**SOURCE EXTRACT:**
********

\documentclass[11pt]{scrartcl}
\usepackage{evan}
\begin{document}
\title{Canada 2021/4}
\subtitle{Evan Chen}
\author{Twitch Solves ISL}
\date{Episode 65}
\maketitle
\section*{Problem}
A function $f \colon \NN \to \NN$
is called \emph{Canadian} if it satisfies
\[ \gcd\left(f(f(x)), f(x+y)\right)=\gcd(x, y) \]
for all pairs of positive integers $x$ and $y$.
Find all positive integers $m$
such that $f(m)=m$ for all Canadian functions $f$.
\section*{Video}
\href{https://www.youtube.com/watch?v=cnCr4S2tUO4&list=PLi6h8GM1FA6yHh4gDk_ZYezmncU1EJUmZ}{\texttt{https://youtu.be/cnCr4S2tUO4}}
\section*{External Link}
\url{https://aops.com/community/p20902310}
\newpage
\section*{Solution}
\emph{This problem and solution were suggested by Eric Shen (CAN).}
The answer is any integer which is not $1$ or a prime power.
The following functions show this,
for any nonnegative integer $e$ (including $e=0$) and prime $p$:
\[ f(x) = \begin{cases}
p^{e+1} & x = p^e \\
p^{e} & x = p^{e+1} \\
x & \text{otherwise}.
\end{cases}
\]
Here are two approaches.
\paragraph{Solution from Twitch Solves ISL.}
By letting $x=a$ and $x+y=b$, we get an addition-free statement:
\[ \gcd(f(f(a)), f(b)) = \gcd(a,b) \qquad \forall a < b. \]
In particular, if we fix a value of $b$,
we see that $f(b)$ is divisible by any proper divisor of $b$.
\begin{claim*}
We have $x \mid f(x)$ for any non prime power $x$.
\end{claim*}
\begin{proof}
Fix $b = x$ and vary $a$ across prime powers dividing $x$.
\end{proof}
\begin{claim*}
We have $f(x) = x$ for all $x$ which is not a prime power.
\end{claim*}
\begin{proof}
Since $x$ is not a prime power, we have $x \mid f(x)$,
and in particular, $f(x)$ is not a prime power, so $x \mid f(x) \mid f(f(x))$.
Now assume that $x < f(x)$; then
\[ f(f(x)) = \gcd(f(f(x)), f(f(x))) = \gcd(x, f(x)) \mid x \]
so $x = f(x) = f(f(x))$, contradiction.
\end{proof}
\begin{remark*}
[Finding the construction]
One can also deduce,
though we don't need to, that $f(f(x)) = x$ from here.

********

**PROBLEM TO SOLVE:** Carry on the write-up of the Canadian functions solution, picking up right after its last line.

**DATA LINES:**
********

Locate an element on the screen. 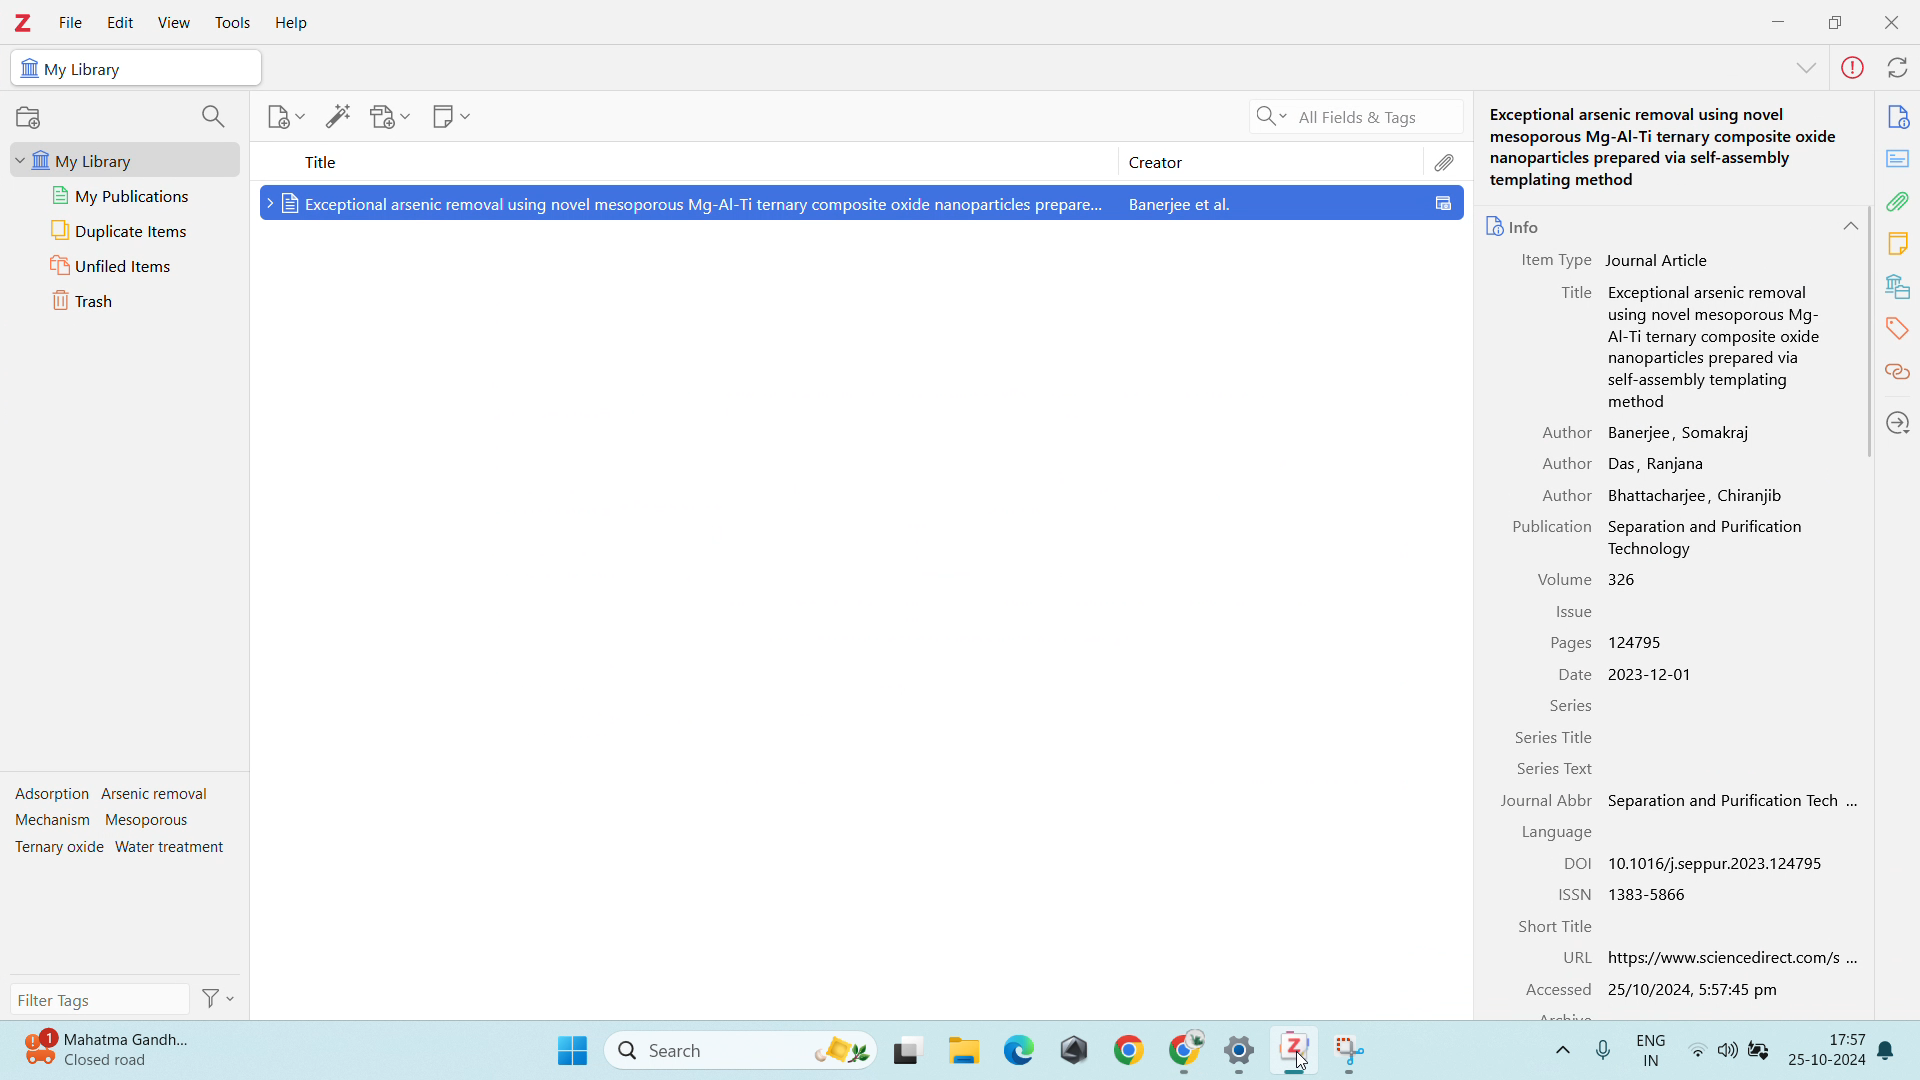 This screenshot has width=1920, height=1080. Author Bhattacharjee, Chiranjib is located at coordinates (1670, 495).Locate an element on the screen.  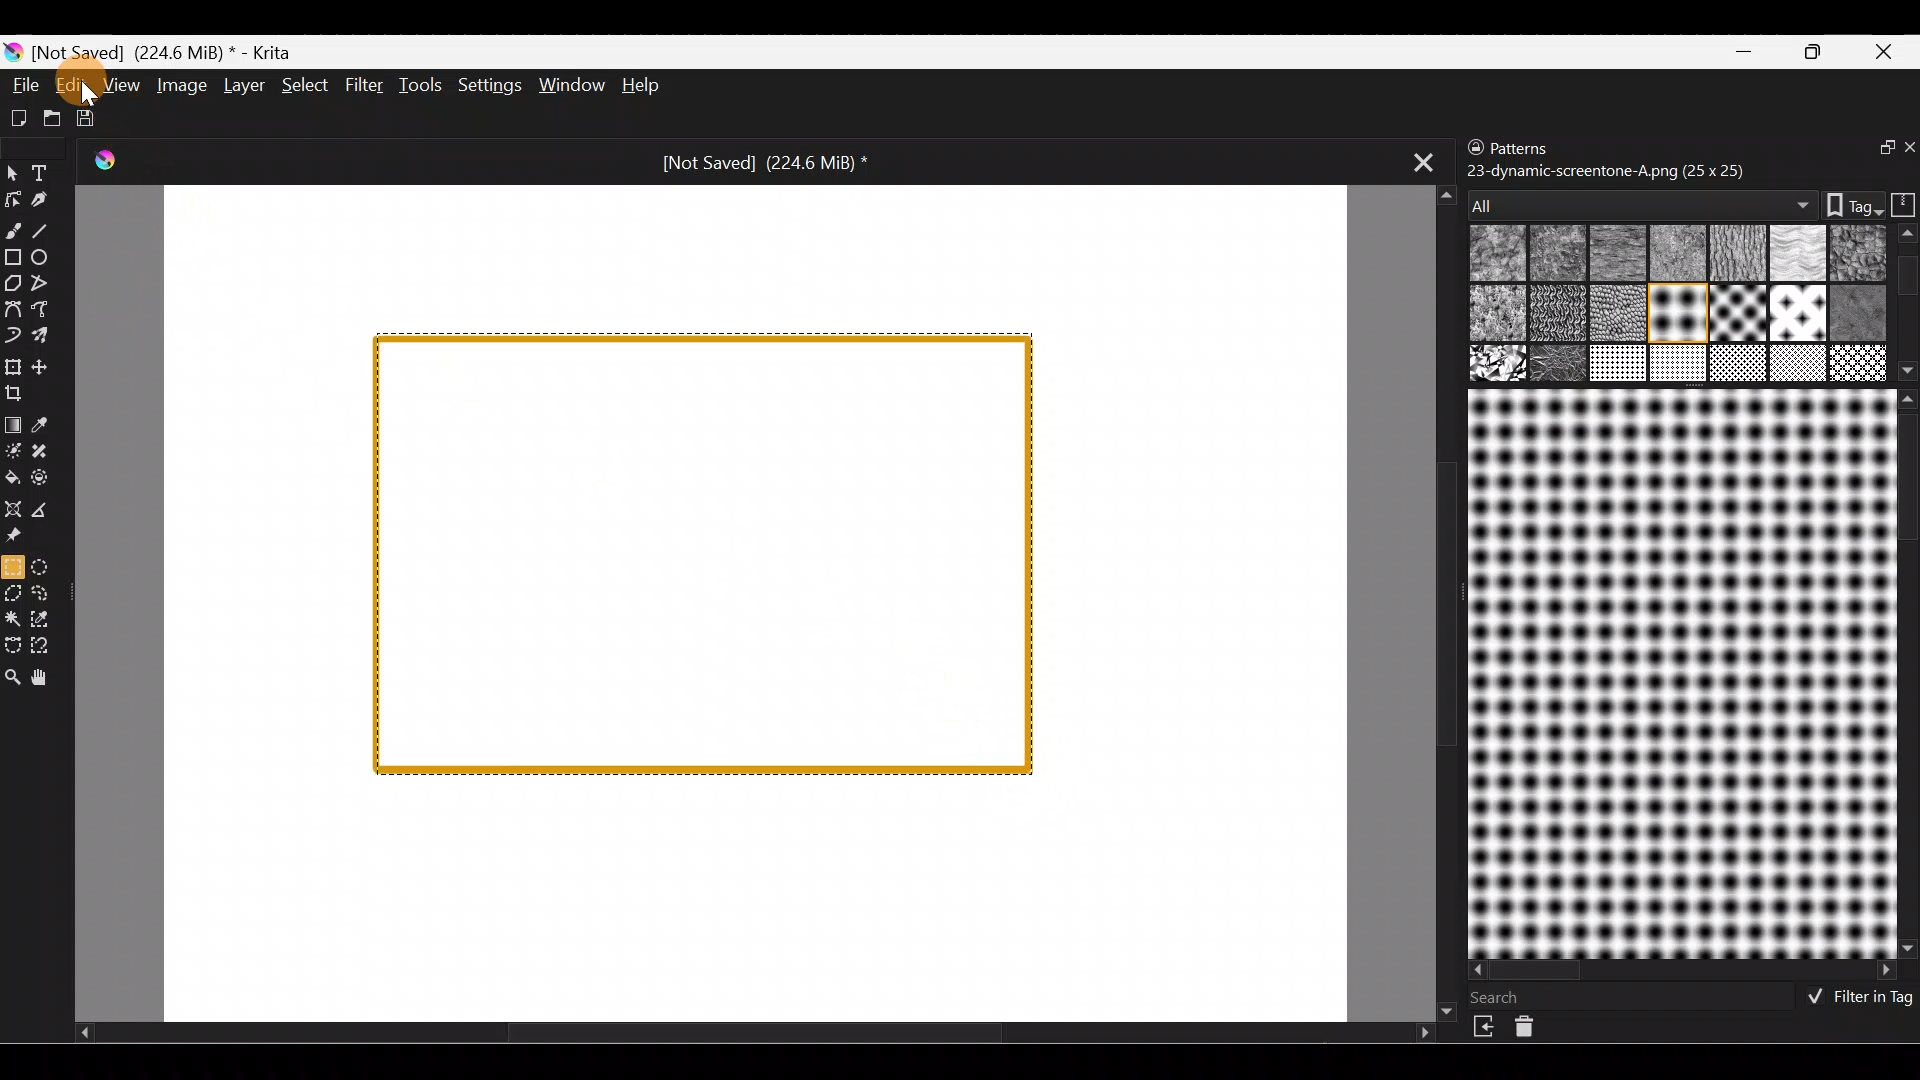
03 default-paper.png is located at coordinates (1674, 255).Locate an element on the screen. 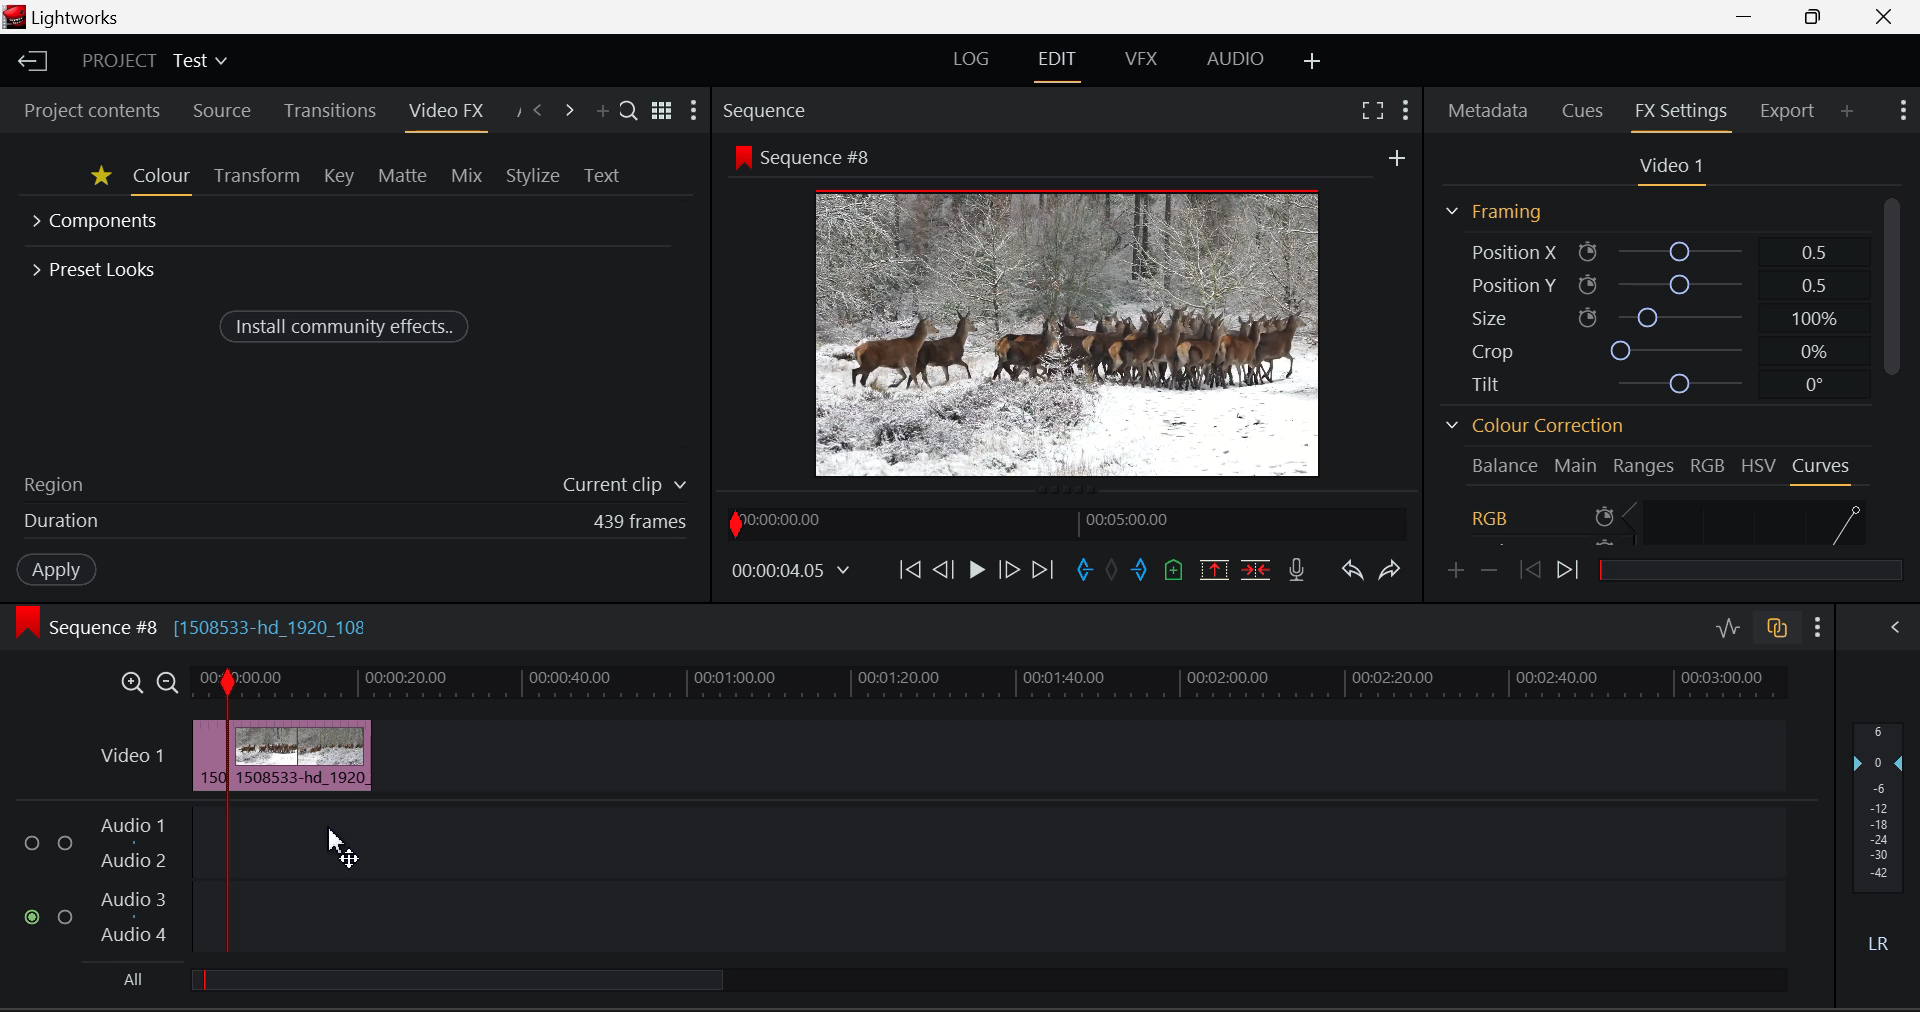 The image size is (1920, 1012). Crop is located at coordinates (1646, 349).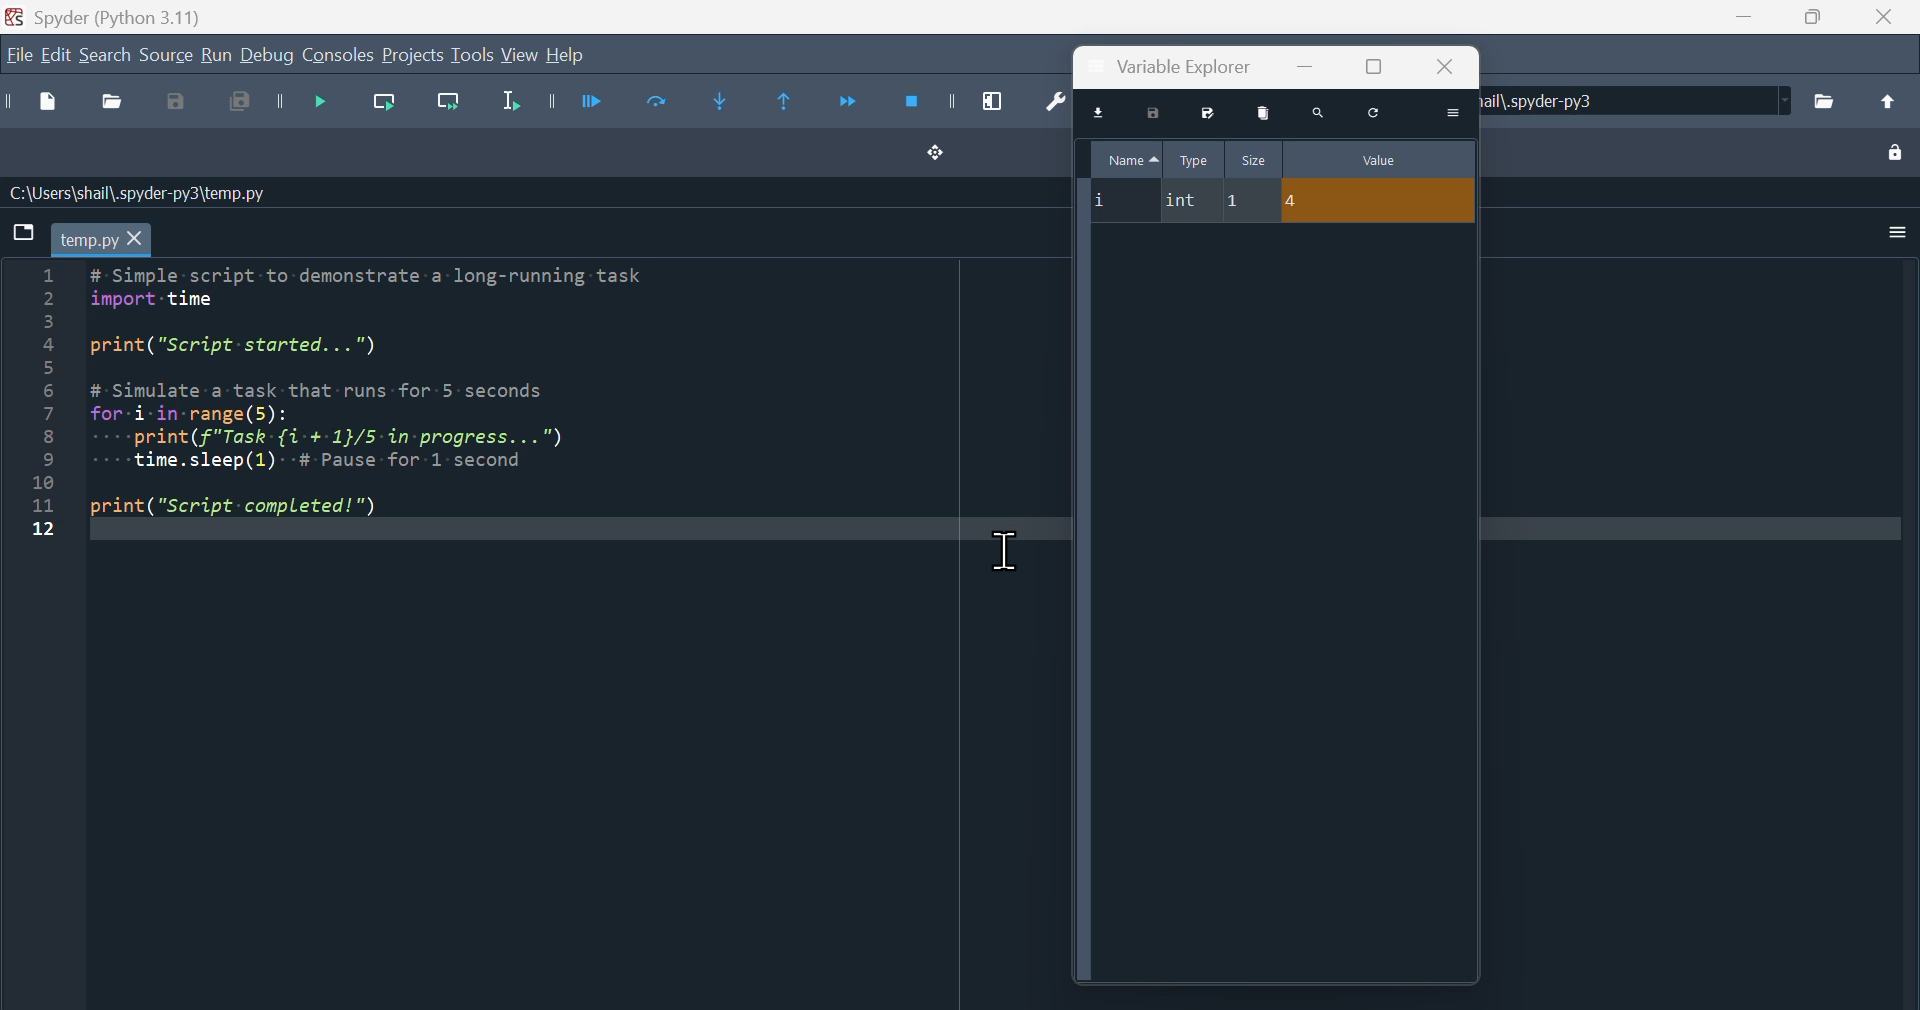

********

**THE ANSWER:**
Indeed fix $x$, and let $y = (x+f(f(x))+3)!$ to conclude.
Together with the fact that $p^{e-1} \mid f(p^e)$ for any prime $p$.
(from $(a,b) = (p^{e-1}, p^e)$) this motivates the construction
given at the start of the proof.
\end{remark*}
\paragraph{Approach by Kevin Min.}
We prove the following claim:
\begin{claim*}
$f(f(x)) = x$ for all $x$
\end{claim*}
\begin{proof}
Let $P(x, y)$ denote the given equation.
For any prime $p$ and number $x$, let $v_p(x)=k$.
Then note that if $p^{k+1}\mid f(f(x))$,
then we cannot have $p^{k+1}\mid f(n)$ for any $n>f(x)$
or else $P(x, n-x)$ leads to a contradiction.
But taking $P(p^z, p^z)$ for arbitrarily large $z$
we get $p^{k+1}\mid f(n)$ for arbitrarily large $n$, contradiction.
Similarly, if $p^k\nmid f(f(x))$ then $P(x, p^k)$ gives a contradiction.
Thus $v_p(f(f(x)))=v_p(x)$ for all primes p, so $f(f(x))=x$.
\end{proof}
Then the given statement reduces to $\gcd(x, f(x+y))=\gcd(x, x+y)$. Let $z=x+y$ and let $Q(x, z)$ denote the given statement, where $z>x$.
Then suppose $z$ is not a prime power, so for some prime $p$
let $v_p(z)=m, z=p^m\cdot c$.
Then from $Q(p^m, z)$ we get $p^m\mid f(z)$, so $z\mid f(z)$.
But then $f(z)$ isn't a prime power either,
so $f(z)\mid f(f(z))$, and as $z=f(f(z))$ we must have $z=f(z)$.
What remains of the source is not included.